Every morning I wake up at 6:30, shower, get dressed, make my coffee and rush out the door with my Aunt and Cousin to head into the city. My Aunt and I find seats on the train and nestle in for the 50 minute commute to Grand Central Station.
I've gotten to be a real commuter over the last four weeks. There is a whole strategy involved in mastering the public transportation system in NYC. You know you are accomplished when you can identify the exact spot on the platform where the doors for the train will open, and select which end of the train you will take your seat on according to where you will be heading once you arrive, and when you get the point where you don't even look at the conductor when he's asking you for your ticket, but instead flash the inside of your wallet at him-- you've arrived.
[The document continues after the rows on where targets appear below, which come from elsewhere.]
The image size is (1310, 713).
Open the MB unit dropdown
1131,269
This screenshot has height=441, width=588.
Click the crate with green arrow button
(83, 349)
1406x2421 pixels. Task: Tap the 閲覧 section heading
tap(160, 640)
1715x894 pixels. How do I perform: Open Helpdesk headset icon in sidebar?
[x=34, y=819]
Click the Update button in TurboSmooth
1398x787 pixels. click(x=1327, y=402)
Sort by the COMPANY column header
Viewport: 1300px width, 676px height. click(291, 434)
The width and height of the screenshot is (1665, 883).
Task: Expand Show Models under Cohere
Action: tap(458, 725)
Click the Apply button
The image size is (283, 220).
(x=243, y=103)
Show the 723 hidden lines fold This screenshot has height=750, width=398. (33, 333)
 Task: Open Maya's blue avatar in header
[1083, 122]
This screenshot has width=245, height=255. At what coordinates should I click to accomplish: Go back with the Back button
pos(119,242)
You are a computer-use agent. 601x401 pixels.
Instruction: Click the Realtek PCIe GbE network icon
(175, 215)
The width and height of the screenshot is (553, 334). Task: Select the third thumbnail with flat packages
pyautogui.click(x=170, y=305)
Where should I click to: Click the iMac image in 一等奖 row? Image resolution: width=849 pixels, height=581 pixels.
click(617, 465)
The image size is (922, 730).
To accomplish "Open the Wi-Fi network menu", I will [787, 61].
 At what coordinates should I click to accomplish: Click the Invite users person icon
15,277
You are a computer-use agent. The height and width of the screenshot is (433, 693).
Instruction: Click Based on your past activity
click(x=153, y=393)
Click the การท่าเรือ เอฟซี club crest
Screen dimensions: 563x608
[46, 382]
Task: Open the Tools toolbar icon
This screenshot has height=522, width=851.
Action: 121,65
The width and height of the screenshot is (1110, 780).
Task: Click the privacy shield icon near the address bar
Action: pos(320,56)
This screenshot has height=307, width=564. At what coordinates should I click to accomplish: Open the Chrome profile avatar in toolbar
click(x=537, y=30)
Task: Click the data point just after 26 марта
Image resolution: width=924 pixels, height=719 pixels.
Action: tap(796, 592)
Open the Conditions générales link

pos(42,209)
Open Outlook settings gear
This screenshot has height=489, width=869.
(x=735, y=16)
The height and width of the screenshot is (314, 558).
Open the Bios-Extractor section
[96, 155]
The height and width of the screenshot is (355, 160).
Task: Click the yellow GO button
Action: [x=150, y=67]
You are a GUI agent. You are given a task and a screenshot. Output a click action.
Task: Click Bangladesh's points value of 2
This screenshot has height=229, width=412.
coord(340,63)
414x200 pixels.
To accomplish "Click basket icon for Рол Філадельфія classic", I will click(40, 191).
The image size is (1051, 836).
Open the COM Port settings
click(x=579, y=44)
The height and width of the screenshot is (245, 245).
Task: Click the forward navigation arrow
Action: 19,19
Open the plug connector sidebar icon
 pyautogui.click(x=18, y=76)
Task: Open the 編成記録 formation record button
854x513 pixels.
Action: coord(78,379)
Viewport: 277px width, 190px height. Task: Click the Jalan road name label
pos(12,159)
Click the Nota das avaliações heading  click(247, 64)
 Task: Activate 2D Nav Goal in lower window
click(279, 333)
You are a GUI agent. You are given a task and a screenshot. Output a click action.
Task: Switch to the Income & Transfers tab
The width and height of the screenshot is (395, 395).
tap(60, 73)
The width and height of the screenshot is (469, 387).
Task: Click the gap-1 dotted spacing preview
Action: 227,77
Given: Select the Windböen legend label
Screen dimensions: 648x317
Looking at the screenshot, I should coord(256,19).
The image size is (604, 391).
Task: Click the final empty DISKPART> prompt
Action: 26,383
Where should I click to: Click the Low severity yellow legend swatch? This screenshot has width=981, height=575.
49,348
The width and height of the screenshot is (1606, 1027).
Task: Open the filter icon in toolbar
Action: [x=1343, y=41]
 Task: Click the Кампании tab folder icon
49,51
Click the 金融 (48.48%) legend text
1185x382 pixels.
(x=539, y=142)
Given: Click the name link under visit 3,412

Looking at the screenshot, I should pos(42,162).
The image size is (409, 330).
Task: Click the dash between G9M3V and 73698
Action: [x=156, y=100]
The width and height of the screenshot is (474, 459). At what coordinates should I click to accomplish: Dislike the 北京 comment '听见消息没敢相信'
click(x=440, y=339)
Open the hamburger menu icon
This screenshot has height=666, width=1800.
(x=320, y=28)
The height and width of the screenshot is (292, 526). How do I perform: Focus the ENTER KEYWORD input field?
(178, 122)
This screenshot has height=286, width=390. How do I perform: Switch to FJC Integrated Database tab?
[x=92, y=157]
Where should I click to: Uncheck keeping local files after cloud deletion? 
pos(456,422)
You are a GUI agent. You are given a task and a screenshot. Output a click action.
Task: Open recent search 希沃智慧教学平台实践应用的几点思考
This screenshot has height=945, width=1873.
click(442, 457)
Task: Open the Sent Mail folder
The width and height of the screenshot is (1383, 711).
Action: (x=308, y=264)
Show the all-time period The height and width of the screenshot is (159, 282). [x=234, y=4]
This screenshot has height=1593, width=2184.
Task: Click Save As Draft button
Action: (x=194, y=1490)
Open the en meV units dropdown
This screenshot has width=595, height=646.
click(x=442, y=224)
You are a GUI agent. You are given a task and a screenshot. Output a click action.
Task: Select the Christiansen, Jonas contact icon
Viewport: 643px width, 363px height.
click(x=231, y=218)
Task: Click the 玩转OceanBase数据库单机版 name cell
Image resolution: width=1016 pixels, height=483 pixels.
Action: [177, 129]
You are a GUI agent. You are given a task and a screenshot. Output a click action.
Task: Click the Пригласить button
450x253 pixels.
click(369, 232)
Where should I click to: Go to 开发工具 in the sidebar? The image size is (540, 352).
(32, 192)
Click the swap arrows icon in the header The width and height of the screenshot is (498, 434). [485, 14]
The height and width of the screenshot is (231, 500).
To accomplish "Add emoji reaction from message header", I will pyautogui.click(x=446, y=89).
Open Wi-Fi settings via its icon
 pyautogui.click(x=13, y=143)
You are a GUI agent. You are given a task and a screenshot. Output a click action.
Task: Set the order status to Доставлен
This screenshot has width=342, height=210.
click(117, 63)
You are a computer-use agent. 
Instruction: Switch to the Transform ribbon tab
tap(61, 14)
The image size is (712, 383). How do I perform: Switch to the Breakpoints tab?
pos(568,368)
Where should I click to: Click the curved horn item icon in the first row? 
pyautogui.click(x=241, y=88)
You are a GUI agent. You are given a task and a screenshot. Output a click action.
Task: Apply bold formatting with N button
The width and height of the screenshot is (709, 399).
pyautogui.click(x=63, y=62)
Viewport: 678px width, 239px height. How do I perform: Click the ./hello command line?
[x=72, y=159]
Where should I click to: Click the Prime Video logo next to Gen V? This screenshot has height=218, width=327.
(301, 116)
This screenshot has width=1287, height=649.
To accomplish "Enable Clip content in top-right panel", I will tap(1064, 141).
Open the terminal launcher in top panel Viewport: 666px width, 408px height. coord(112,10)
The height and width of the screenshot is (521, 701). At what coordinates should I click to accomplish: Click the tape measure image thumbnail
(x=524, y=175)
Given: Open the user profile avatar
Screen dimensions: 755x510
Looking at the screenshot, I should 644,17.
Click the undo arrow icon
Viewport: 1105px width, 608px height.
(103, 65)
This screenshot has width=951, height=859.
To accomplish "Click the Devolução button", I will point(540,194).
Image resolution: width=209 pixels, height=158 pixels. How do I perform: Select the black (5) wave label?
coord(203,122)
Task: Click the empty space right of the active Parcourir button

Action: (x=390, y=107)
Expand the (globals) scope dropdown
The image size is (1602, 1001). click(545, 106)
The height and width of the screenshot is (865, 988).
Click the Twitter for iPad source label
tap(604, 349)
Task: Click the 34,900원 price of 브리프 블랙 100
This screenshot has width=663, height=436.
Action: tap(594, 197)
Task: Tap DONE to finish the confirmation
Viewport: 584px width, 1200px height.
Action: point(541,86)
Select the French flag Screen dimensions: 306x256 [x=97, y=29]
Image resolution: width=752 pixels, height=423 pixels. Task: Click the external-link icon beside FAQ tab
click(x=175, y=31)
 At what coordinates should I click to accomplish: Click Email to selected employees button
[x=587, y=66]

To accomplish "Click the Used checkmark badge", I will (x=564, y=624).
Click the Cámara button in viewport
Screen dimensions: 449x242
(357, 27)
You must always read something on the train. If you aren't reading, you are clearly an amateur. Also, there is no talking. If my Aunt and I are on the train sipping our coffee and reading the Times and two women get on who are talking, we look at each other and mouth the words "talkers" to each other, snicker and look back down at the paper. There is also a whole strategy in choosing the right seat and maintaining some personal space around you. We have it down. We sit in the seating areas right by the doors with seats facing each other and place our bags on the seat beside us- then we honker down and read. We have figured out that if you create an invisible force field of attitude around you, you get to retain your space. It's an art form at this point.
Then there is the crisis and victory which goes along with professional commuting. The other night I was hanging out with a co-worker watching basketball until late. Now I don't have a car so once I get off the train at home, either my aunt has to pick me up or I take a cab from the station to her house. Well I didn't realize the cabs stop running so early from my normal train stop, so I reserved a cab from a larger station in the next town over for 1:00am. I had to catch the 12:06 to make it in time. It was a Friday night and I was about 18 blocks away. I left the bar with plenty of time to catch a cab and make it to Grand Central for the train. But every cab was already taken, so I started walking in the direction of G.C. thinking that at some point I'll grab a cab the rest of the way. Well I didn't and the next thing I know it's 11:59 and I am 6 blocks away. So I start running with a huge bag that contains any earthly possession you might need when commuting - an umbrella, a change of shoes, copious amounts of reading materials. And I run into Grand Central glance at the board see that my train is on the first track inside the doors and make a B-line for the gate. I run onto the train just as the beeping sound started going off and the doors started to close. I MADE IT! Victory!
The next night I went into the city to shop and hang out and caught the 9:22 back out to Chappequa. Well... I wasn't in a hurry this night because I had a rental car at the lot and didn't have to pay for a cab or ask my aunt to go out of her way to get me late. And then, I fell asleep on the train. I've never done that before. And as I wake up, we are pulling away from my stop where I have a car and am only 10 minutes from my bed. So I had to get off at the next stop- the stop with all of the cabs, pay to take a cab back to the other train station and delay my sleeping time by 35 minutes. Crisis.
The thing about public transportation is that there is always something crazy to experience.